International jewellery retail chain Damas is "watching the market very closely" and has not ruled out the possibility of dual listing, a top official from the company said.

Damas listed on the Dubai International Financial Exchange (DIFX) last month but trading in its stock on its debut day was listless with limited transactions and movement. "Our first love is the DIFX but if things don't go up then we have to consider other options," Chief Financial Officer PK Dutta told Emirates Business.

"It's premature to talk about a dual listing at this stage," he said. "But we will watch and only at the appropriate time, when we feel our interests will be better served somewhere else, will we look at a dual listing."

Dutta said Damas would wait six to eight more months before taking any decision. The decision would depend on how DIFX fared and Damas's stock performed. "There will be lots of changes. I don't think we'll go to the Dubai Financial Market (DFM). People have been unnecessarily unfair to DIFX in a very short period. They don't have the patience. If you look at exchanges around the world they took a bit of time to mature, they don't mature overnight."

Dutta said the company has done the right thing in listing on the DIFX.

"DIFX is a UAE concept yet international. Damas is homegrown but we have international aspirations. Apart from that we didn't really want to throw away 55 per cent, we wanted to float only the minimum which was 25 per cent. Then in our discussions with DIFX personnel and our bankers we found that the process at DIFX was much more modern and quicker, and the listing was almost immediate when we made our decision. And of course we preferred the book-building process, which was allowed in DIFX."

Damas – the first retail stock listed on the exchange – said earlier that it planned to invest on organic and inorganic expansion and intended to restructure its debt between now and 2010. The funds raised from the market would finance plans to set up 50 new retail branches this year, increasing the number of outlets opened in 2008 to 130 and pushing up the size of the chain to 569 branches.

Damas stock gained five cents during the first day of trading through six transactions of 331,775 shares at a total value of Dh348,364.

The DIFX after-market did not produce a big immediate appreciation similar to that achieved by Drake & Scull, which chose to go the DFM route. The rulebook drawn up by the regulator, the Emirates Securities and Commodities Authority, says shares listed on the DFM must be offered at their nominal par value of Dh1, with investors allowed to set the actual trading price when dealing opens.

Damas chose the more sophisticated listing procedures of DIFX, which allows investors to help set the flotation price via a book-building exercise designed to pre-test market appetite for the shares.

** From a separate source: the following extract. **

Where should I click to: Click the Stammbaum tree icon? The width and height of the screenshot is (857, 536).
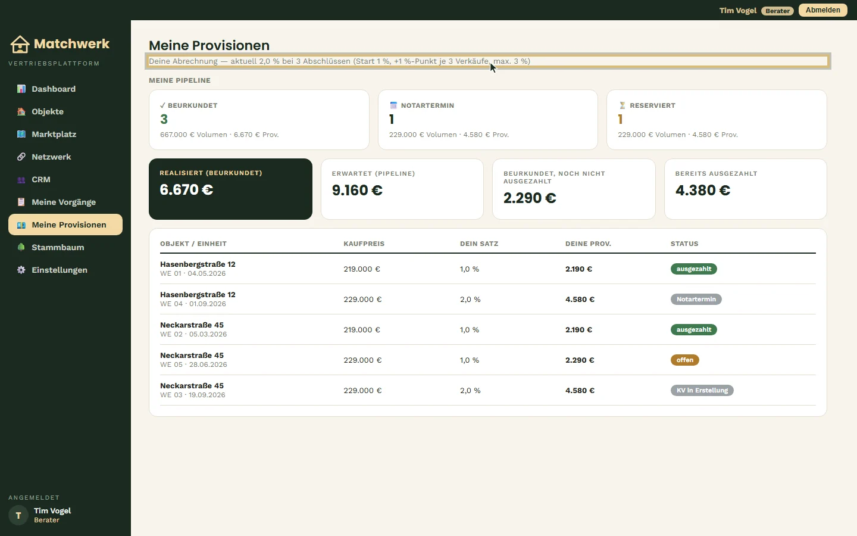click(x=21, y=247)
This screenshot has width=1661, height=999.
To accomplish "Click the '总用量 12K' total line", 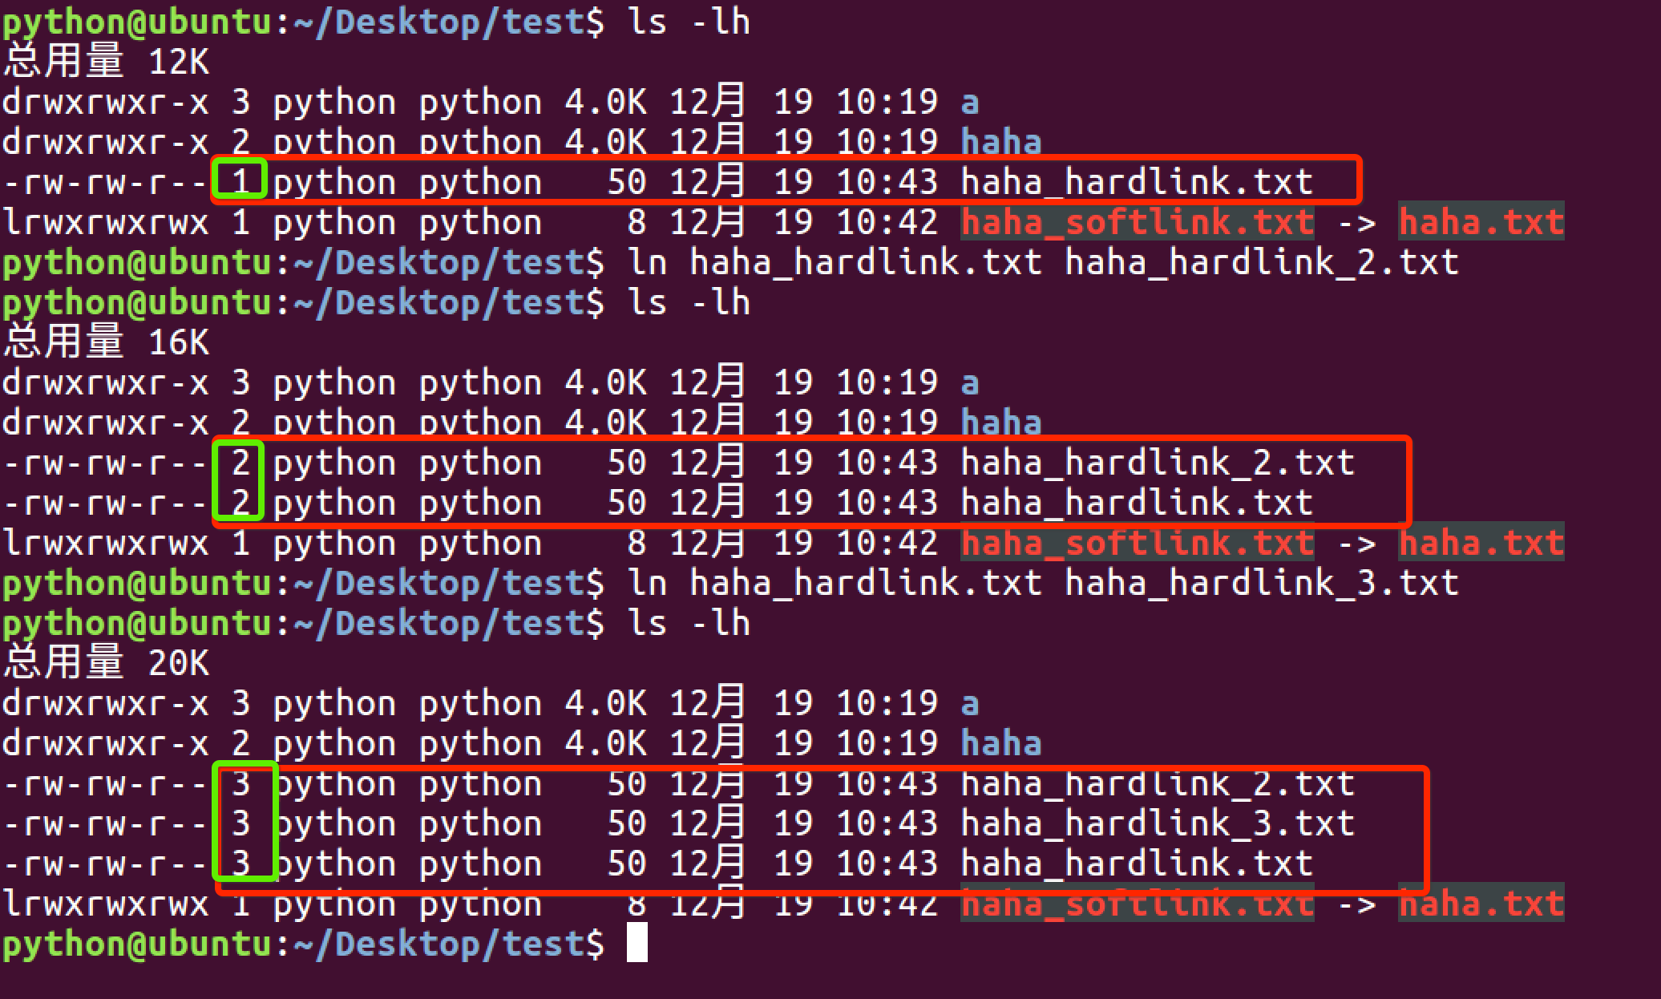I will tap(106, 62).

D&S attracted a high level of oversubscription, as is usually the case with a DFM listing, and this resulted in a big opening price jump which was followed by a rapid levelling off of interest, as was the case with Ajman Bank.

Fund managers have warned DIFX is struggling. One company, ports operator DP World, accounts for 91 per cent of the total traded volume on the exchange, according to statistics on its official website.

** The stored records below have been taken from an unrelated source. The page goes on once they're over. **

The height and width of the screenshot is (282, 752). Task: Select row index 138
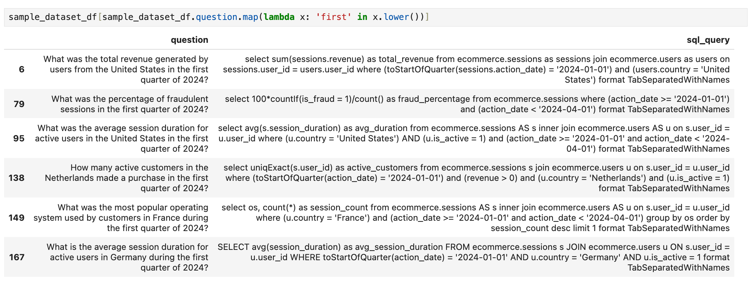pyautogui.click(x=17, y=178)
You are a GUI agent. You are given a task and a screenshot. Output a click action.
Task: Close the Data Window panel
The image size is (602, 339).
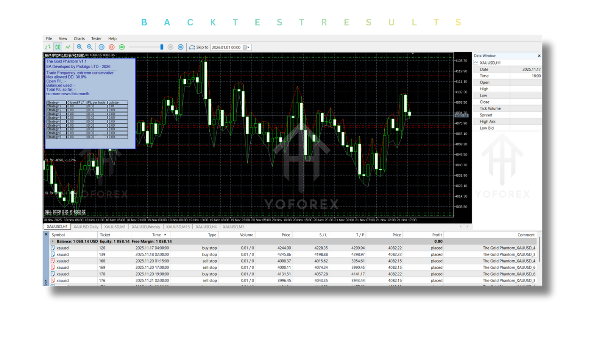pyautogui.click(x=539, y=56)
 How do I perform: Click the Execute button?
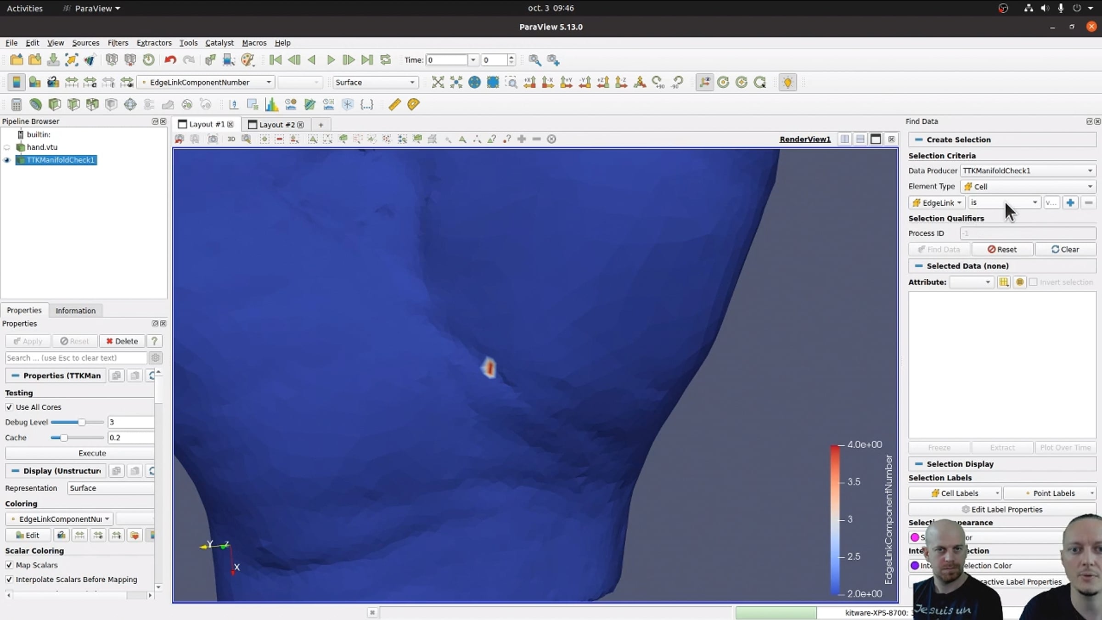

DP World, which owns the UK's P&O, listed on the DIFX last year, raising $5 billion (Dh18bn) in the region's biggest initial public offering. But the share price has fallen sharply. Jeffrey Singer, the new CEO of DIFX, said both the exchange and Damas had been "very successful" stories. "Damas is recording 300,000 shares a day so that's not bad liquidity," he said.

HSBC Bank was one of the joint global co-ordinators for the Damas IPO. David King, Managing Director of HSBC Mena, said the float mirrored the type of IPO activity the bank had undertaken in London, New York and Hong Kong.